Baseball Needs A Firm Hand
Once was apparently more than enough for the Lords of Baseball. With the smashing 1996 season just a pleasant memory, they're in each other's faces again, demonstrating that the disarray in Major League Baseball will not go away without the firm hand of a commissioner.
The current flap involves George Steinbrenner, the Yankees' principal owner and a man who seems psychologically incapable of keeping away from trouble. Early this year--in fact, on the very day that MLB announced its new marketing campaign for the season--Steinbrenner went public with a $90 million-plus deal with Adidas. Because his lone-wolf tactic came only months after he helped kill a league-wide sponsorship agreement with Nike and Reebok, he seemed to be kicking dirt on the other owners' spikes. Push came to shove, and Steinbrenner and Adidas wound up suing MLB on
antitrust grounds. Then, on May 13, MLB's Executive Council, headed by Milwaukee Brewers owner Bud Selig, went after Steinbrenner with a bat, suspending him from baseball's pro tem governing body.

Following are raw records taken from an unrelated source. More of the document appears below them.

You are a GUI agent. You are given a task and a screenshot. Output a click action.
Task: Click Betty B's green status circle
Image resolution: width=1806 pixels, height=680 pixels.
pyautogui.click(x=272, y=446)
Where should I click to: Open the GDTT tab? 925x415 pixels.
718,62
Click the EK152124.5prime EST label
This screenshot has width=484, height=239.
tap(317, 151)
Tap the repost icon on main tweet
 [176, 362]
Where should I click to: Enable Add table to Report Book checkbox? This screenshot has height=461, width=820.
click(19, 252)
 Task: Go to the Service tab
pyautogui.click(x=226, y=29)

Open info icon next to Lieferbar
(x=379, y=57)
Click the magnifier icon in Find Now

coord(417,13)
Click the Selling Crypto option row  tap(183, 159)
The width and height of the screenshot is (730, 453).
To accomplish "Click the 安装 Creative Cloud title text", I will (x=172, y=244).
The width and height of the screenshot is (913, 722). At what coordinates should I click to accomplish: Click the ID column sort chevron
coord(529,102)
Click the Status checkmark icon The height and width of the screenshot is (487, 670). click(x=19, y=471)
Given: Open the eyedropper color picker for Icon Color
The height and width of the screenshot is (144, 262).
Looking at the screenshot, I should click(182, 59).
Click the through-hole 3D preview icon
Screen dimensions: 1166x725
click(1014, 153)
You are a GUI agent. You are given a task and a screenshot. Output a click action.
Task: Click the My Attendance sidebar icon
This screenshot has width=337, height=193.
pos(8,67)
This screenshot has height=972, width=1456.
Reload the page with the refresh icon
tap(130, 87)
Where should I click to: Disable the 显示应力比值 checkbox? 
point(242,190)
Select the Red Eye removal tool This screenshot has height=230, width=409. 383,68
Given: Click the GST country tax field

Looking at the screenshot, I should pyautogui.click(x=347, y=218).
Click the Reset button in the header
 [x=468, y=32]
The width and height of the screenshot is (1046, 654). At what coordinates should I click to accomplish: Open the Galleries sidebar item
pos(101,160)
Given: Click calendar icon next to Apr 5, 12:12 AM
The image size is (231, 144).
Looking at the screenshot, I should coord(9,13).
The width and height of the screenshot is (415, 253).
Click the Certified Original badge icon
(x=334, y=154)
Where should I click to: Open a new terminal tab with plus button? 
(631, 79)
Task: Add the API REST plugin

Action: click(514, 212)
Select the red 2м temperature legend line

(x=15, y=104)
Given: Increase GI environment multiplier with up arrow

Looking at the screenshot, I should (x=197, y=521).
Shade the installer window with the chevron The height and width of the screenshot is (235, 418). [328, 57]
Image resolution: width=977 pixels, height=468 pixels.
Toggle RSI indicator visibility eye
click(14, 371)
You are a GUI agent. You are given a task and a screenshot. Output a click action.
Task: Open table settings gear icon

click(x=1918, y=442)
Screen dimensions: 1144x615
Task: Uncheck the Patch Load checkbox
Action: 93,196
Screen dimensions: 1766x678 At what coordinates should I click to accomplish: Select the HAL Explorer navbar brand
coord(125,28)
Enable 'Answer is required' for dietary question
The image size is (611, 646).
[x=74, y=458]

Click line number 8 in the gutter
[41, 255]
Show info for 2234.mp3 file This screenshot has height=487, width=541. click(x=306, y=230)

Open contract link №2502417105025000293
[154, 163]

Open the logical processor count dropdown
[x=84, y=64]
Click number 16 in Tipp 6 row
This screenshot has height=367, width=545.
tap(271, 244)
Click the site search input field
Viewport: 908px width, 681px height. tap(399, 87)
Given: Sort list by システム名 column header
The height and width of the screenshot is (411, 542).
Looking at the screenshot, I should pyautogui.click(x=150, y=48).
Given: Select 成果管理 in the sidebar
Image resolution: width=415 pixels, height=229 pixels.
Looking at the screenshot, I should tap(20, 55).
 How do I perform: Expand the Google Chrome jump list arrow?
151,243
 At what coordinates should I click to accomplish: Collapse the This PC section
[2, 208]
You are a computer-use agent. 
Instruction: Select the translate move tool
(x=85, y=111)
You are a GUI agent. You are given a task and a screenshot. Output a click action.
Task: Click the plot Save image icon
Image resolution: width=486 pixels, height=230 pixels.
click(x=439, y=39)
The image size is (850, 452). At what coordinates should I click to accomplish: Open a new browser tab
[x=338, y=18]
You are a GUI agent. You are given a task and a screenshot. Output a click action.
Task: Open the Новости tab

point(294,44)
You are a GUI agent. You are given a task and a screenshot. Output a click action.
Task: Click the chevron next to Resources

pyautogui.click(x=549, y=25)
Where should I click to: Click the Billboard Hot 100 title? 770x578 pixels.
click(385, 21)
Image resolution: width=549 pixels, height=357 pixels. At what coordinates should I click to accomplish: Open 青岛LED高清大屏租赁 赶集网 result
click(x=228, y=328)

The owners should have figured out by now that what is essentially a joint venture of 28 companies cannot be run effectively without a manager who has no agenda other than the health of the overall business. The good news is that after years of foot-dragging, MLB has finally hired a headhunter to search for a commissioner. The appointee should have the clout to stand up to the owners--especially if Rupert Murdoch buys the Dodgers and joins their ranks. And the new commissioner must insist that the office carry the full powers wielded by distinguished predecessors such as A. Bartlett Giamatti. A figurehead who is just a batboy for the Executive Council would be further evidence that the owners are not serious about catching up with other major-league sports. Most important, the overriding concern should be who would be best for the game. Another squabble is just what baseball doesn't need.